Mail From Each of these icons represents the number of messages in the linked message groups that have the same content in the Mail-From field. The Mail-From field is also known as SMTP Envelope From.

The lines between the icons represent relationships. For example, in the above illustration, 3 lines emanate from the attachment icon to 3 message group icons. That tells you that only those messages contained the attachment represented by this node icon.

When you hover your cursor over an icon, a pop-up will give some basic details about what that icon represents.

While in general, the message group icons are arranged around the attribute icons, you can move the icons around to better view specific relationships. For example, moving the icons so that the attachment icon is isolated makes it clearer that it is related to only 3 message groups.

The above example Campaign Scope with some of the icons rearranged (by dragging) to isolate the attachments icon.

Refresh the browser page to return the icons to their original positions.

Message Count in Impact View

At times, you may see a different number of messages in the Impact view (The Campaign Scope) than in the investigation card.

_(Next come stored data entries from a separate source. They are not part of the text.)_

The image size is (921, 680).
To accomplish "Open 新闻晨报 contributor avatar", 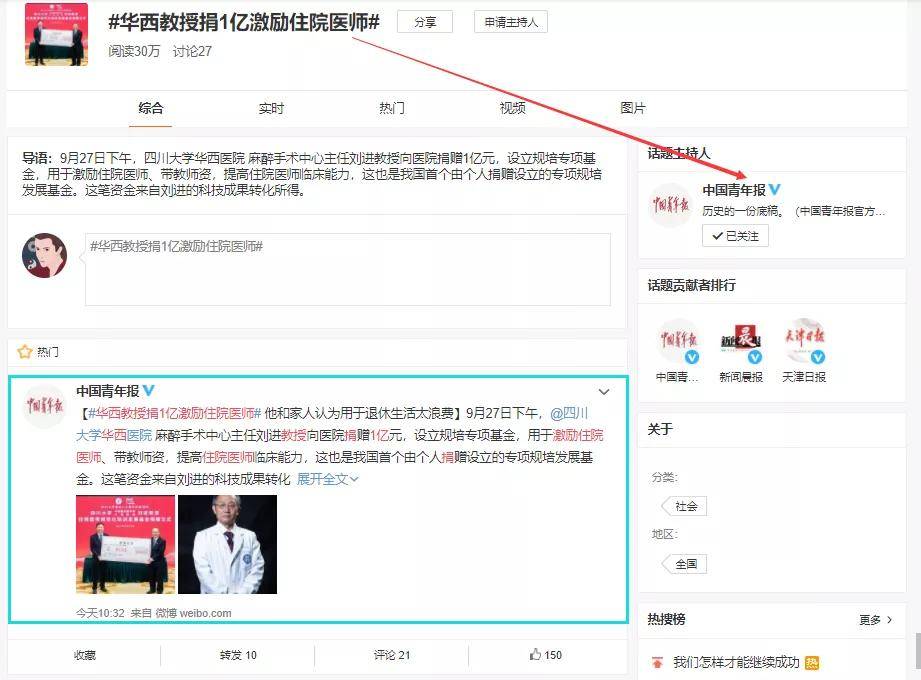I will [x=740, y=343].
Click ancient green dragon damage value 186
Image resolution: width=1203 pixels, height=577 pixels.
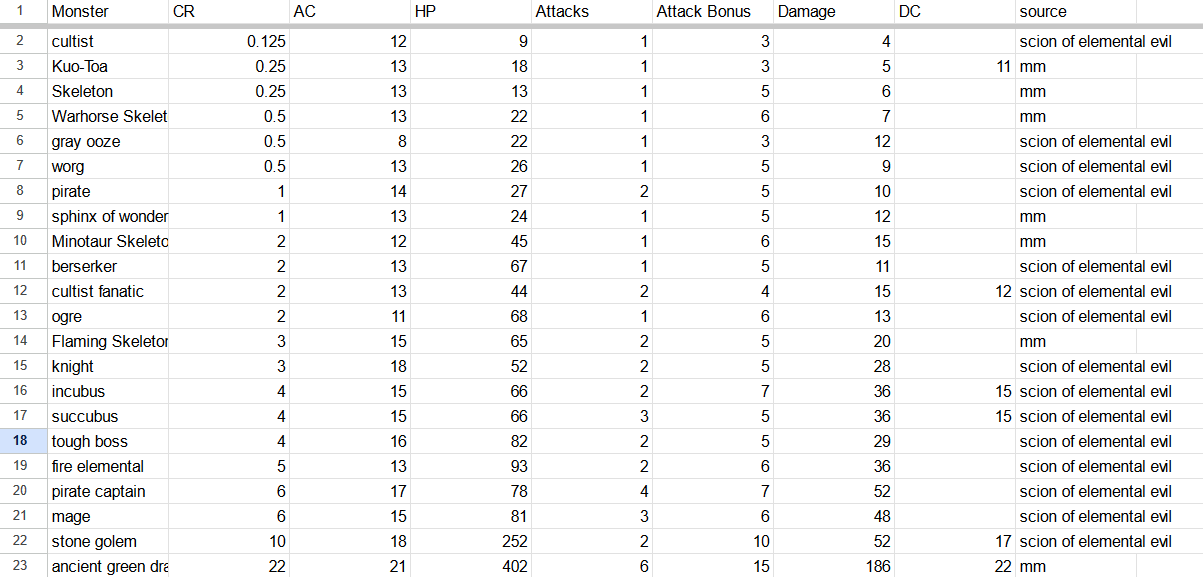[x=834, y=566]
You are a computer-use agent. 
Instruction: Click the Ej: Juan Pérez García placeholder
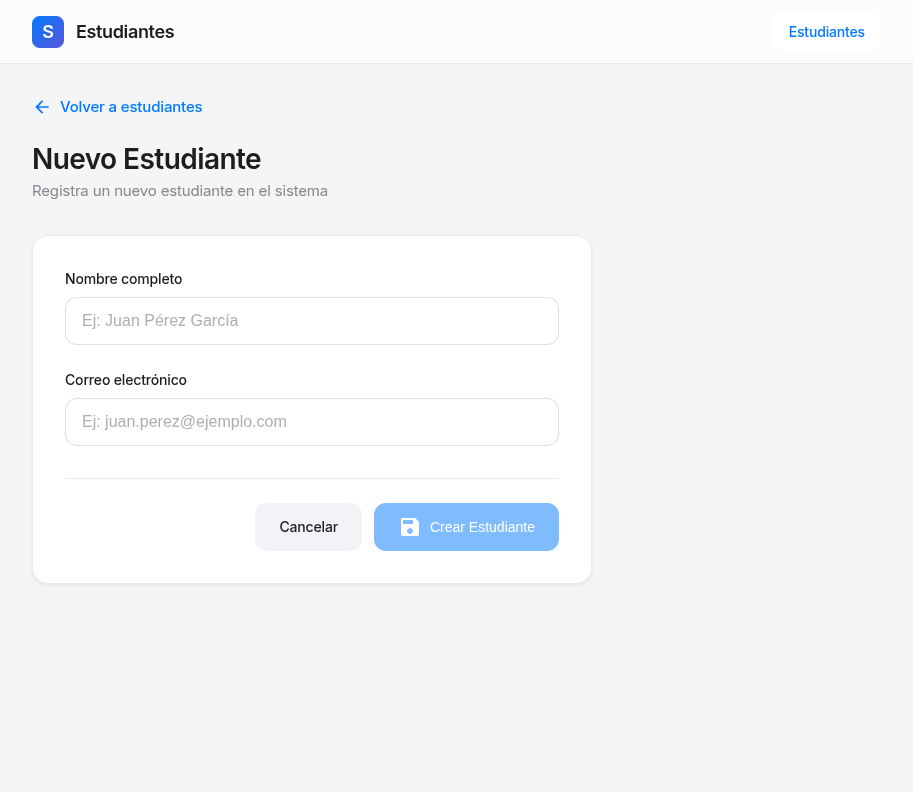[x=160, y=321]
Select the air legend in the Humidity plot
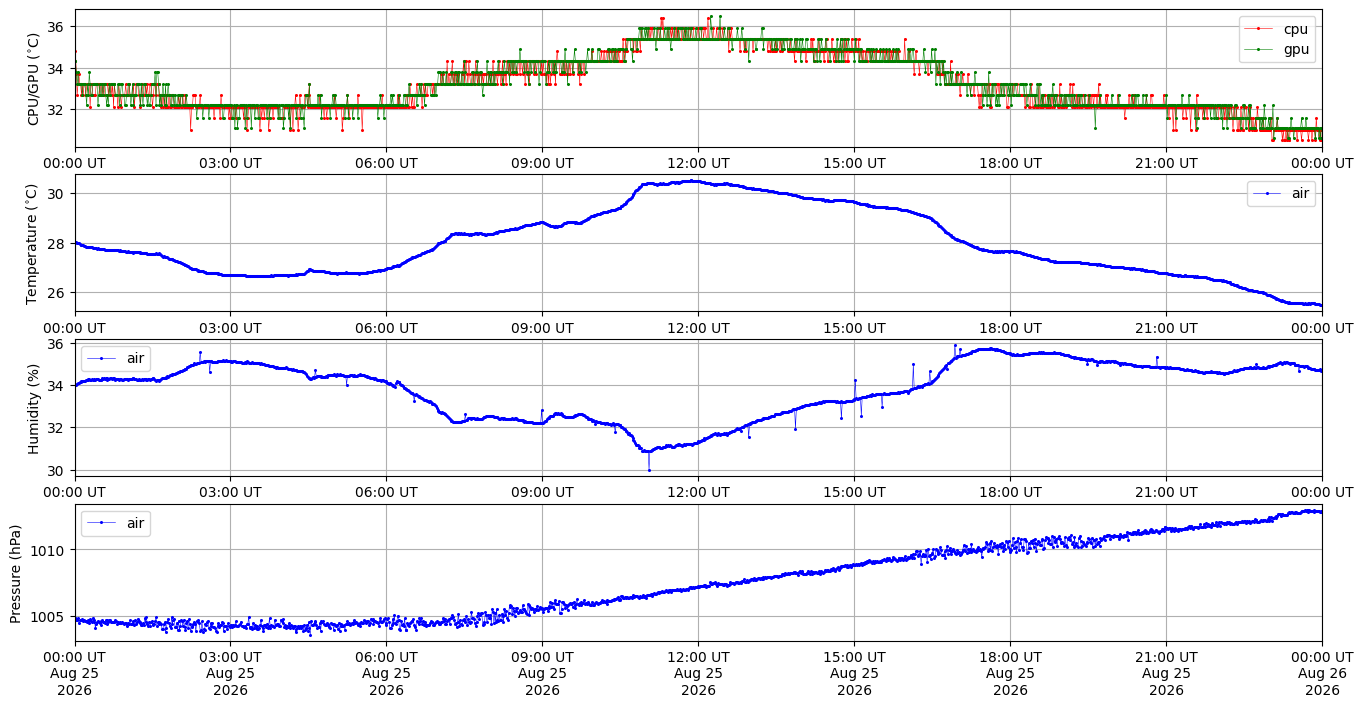The width and height of the screenshot is (1363, 707). tap(115, 358)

A message count comparison between the investigation card and the Impact view.

This is because Agari keeps only the most recent 60 days of the data about the messages in a campaign necessary to render this view. But some of the messages in a malicious campaign might be older than 60 days, and Phishing Response keeps continuous track of the number of messages that are or have been associated with a single campaign.

You may also see numbers in the attribute nodes that don't add up to the total message count, as in this example:

There are 100 messages in this investigation, but the number in the Subject attribute is 32.

In this example, there are 32 identical Subject attributes shared among 2 message groups, one with 26 messages and one with 6 messages. Remember that a message group icon represents a group of messages with the same subject and from domain combination. So what we can infer from this is that while 32 messages have the same subject, 26 of those messages have one identical from domain and 6 of those messages have a different identical from domain.

Also, there are no other attribute icons representing message Subject. So in this threat campaign, 68 message Subjects would not be shared by any other messages, and those non-shared Subjects are not represented by icons in this visualization.

Note that there is just a single From - Display Name attribute icon as well, but its number is 100. That would mean that this attribute is common across all messages in the investigation.